Extracted entries:
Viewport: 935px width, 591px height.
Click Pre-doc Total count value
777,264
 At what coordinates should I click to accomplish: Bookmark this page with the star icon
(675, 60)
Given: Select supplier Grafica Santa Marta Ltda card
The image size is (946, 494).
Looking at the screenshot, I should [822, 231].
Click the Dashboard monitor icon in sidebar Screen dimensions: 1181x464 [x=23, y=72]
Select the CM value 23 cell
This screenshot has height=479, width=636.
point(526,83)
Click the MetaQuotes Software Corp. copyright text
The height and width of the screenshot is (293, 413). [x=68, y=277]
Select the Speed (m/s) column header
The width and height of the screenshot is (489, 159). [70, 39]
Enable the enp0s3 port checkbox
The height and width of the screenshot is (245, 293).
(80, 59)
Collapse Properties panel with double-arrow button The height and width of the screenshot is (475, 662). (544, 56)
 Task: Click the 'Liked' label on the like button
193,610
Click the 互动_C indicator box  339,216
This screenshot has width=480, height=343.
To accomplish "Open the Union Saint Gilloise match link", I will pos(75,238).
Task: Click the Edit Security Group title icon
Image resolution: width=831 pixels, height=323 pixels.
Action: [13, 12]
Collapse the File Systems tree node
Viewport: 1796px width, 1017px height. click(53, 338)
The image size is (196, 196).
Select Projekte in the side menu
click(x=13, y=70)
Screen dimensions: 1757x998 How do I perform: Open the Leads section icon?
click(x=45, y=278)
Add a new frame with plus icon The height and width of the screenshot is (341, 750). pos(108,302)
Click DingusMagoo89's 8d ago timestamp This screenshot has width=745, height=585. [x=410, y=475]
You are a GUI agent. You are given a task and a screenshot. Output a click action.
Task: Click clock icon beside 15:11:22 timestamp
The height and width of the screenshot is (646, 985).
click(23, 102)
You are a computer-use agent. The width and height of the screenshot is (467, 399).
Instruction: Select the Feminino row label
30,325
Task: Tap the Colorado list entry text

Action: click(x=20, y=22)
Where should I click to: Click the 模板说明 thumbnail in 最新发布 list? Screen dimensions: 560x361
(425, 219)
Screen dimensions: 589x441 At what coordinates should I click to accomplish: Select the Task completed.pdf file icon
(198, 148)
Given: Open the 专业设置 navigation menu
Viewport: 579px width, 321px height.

What is being asked:
The answer is the full set of records, printed exactly as given.

Output for this task:
Viewport: 935px width, 591px height.
Click Pre-doc Total count value
777,264
 At what coordinates should I click to accomplish: Bookmark this page with the star icon
(675, 60)
Given: Select supplier Grafica Santa Marta Ltda card
The image size is (946, 494).
Looking at the screenshot, I should [822, 231].
Click the Dashboard monitor icon in sidebar Screen dimensions: 1181x464 [x=23, y=72]
Select the CM value 23 cell
This screenshot has height=479, width=636.
point(526,83)
Click the MetaQuotes Software Corp. copyright text
The height and width of the screenshot is (293, 413). [x=68, y=277]
Select the Speed (m/s) column header
The width and height of the screenshot is (489, 159). [70, 39]
Enable the enp0s3 port checkbox
The height and width of the screenshot is (245, 293).
(80, 59)
Collapse Properties panel with double-arrow button The height and width of the screenshot is (475, 662). (544, 56)
 Task: Click the 'Liked' label on the like button
193,610
Click the 互动_C indicator box  339,216
This screenshot has width=480, height=343.
To accomplish "Open the Union Saint Gilloise match link", I will pos(75,238).
Task: Click the Edit Security Group title icon
Image resolution: width=831 pixels, height=323 pixels.
Action: [13, 12]
Collapse the File Systems tree node
Viewport: 1796px width, 1017px height. click(53, 338)
The image size is (196, 196).
Select Projekte in the side menu
click(x=13, y=70)
Screen dimensions: 1757x998 How do I perform: Open the Leads section icon?
click(x=45, y=278)
Add a new frame with plus icon The height and width of the screenshot is (341, 750). pos(108,302)
Click DingusMagoo89's 8d ago timestamp This screenshot has width=745, height=585. [x=410, y=475]
You are a GUI agent. You are given a task and a screenshot. Output a click action.
Task: Click clock icon beside 15:11:22 timestamp
The height and width of the screenshot is (646, 985).
click(23, 102)
You are a computer-use agent. The width and height of the screenshot is (467, 399).
Instruction: Select the Feminino row label
30,325
Task: Tap the Colorado list entry text

Action: click(x=20, y=22)
Where should I click to: Click the 模板说明 thumbnail in 最新发布 list? Screen dimensions: 560x361
(425, 219)
Screen dimensions: 589x441 At what coordinates should I click to accomplish: Select the Task completed.pdf file icon
(198, 148)
Given: Open the 专业设置 navigation menu
Viewport: 579px width, 321px height.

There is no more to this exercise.